An exact reproduction of all the data is needed, with no images in it.

#### RECORDS SHOWN

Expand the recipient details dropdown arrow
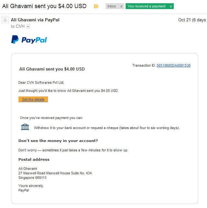The width and height of the screenshot is (207, 208). click(28, 27)
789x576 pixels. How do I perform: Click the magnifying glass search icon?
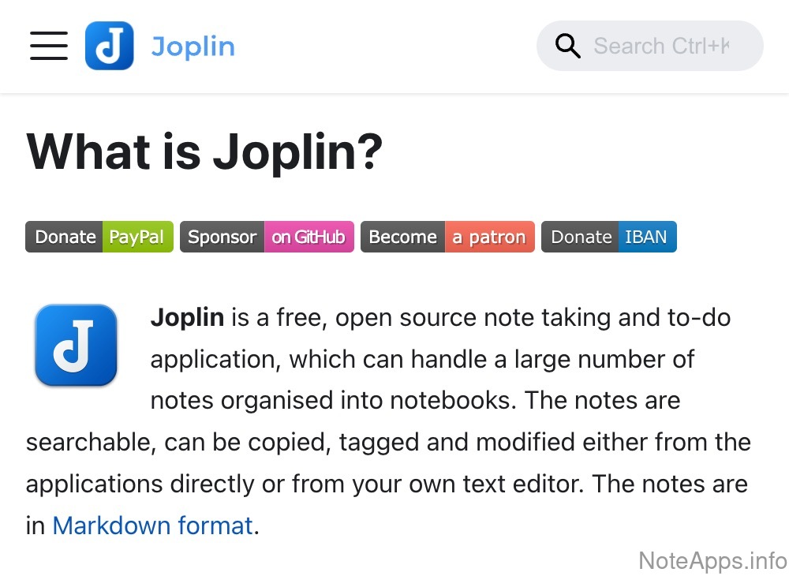(x=567, y=46)
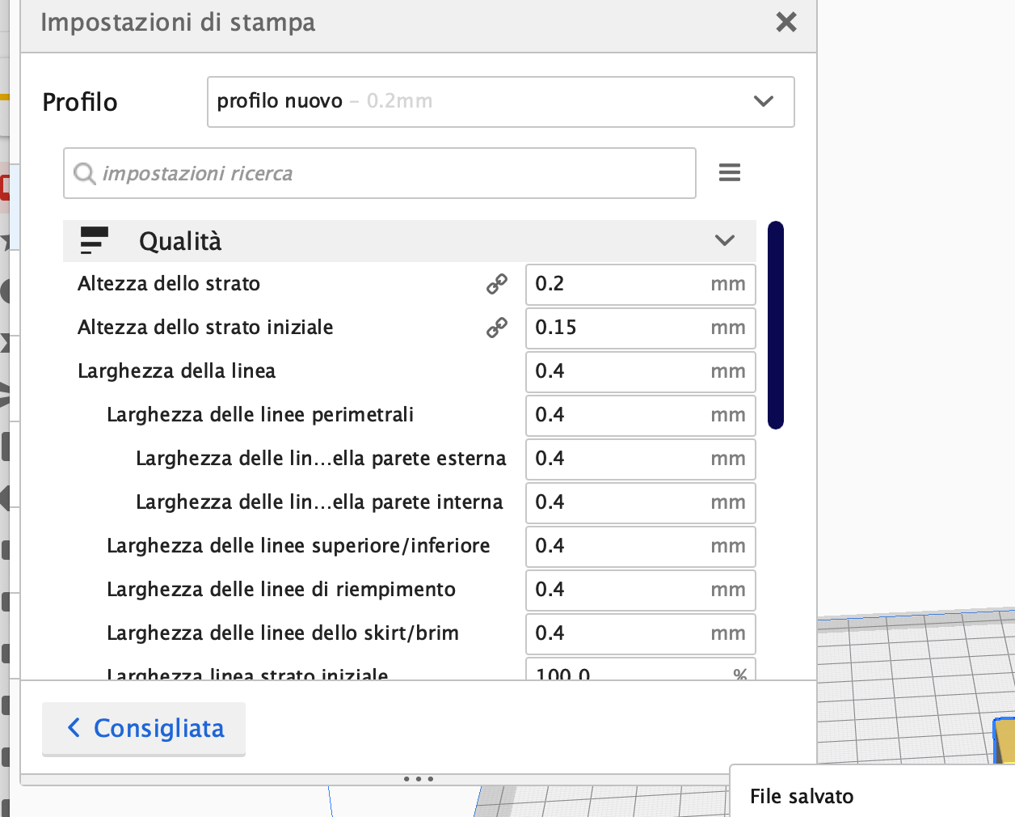The height and width of the screenshot is (817, 1015).
Task: Collapse the Qualità section with its chevron
Action: pos(725,241)
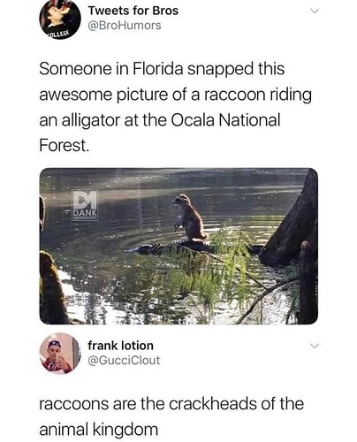
Task: Click the Dank Memeology watermark logo
Action: 85,205
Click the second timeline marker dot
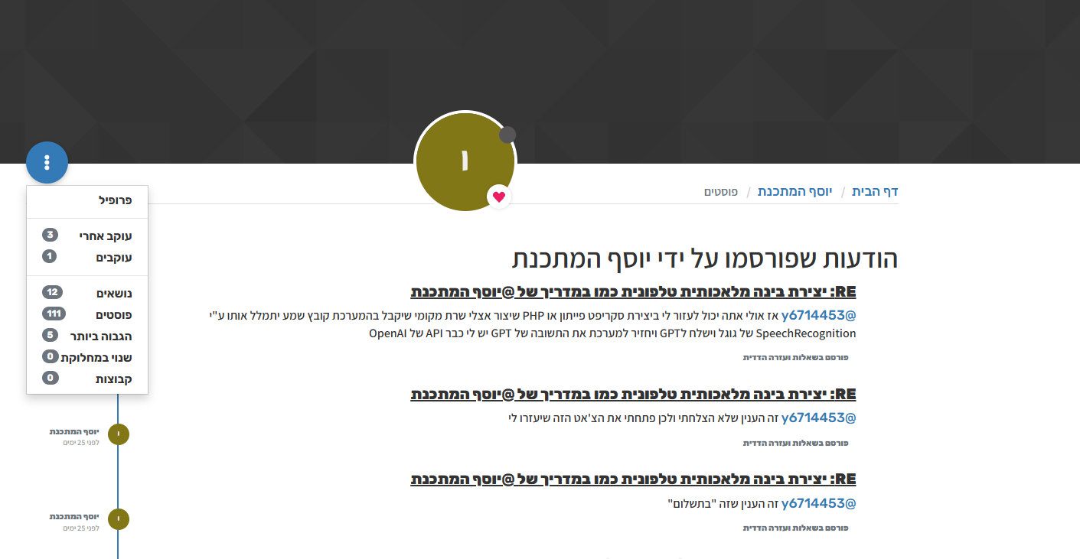 (118, 518)
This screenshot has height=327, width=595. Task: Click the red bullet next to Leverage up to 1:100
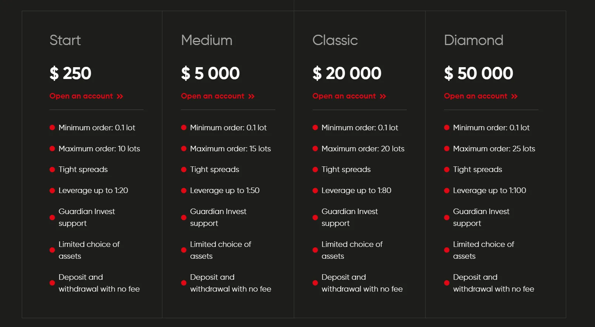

########

ANSWER TO THIS PROBLEM:
Expand the recipient details dropdown arrow
The width and height of the screenshot is (207, 208). click(28, 27)
789x576 pixels. How do I perform: Click the magnifying glass search icon?
(x=567, y=46)
The height and width of the screenshot is (817, 1015).
Task: Collapse the Qualità section with its chevron
Action: pos(725,241)
Task: Click the Dank Memeology watermark logo
Action: 85,205
Click the second timeline marker dot
 (118, 518)
This screenshot has height=327, width=595. Task: Click the red bullet next to Leverage up to 1:100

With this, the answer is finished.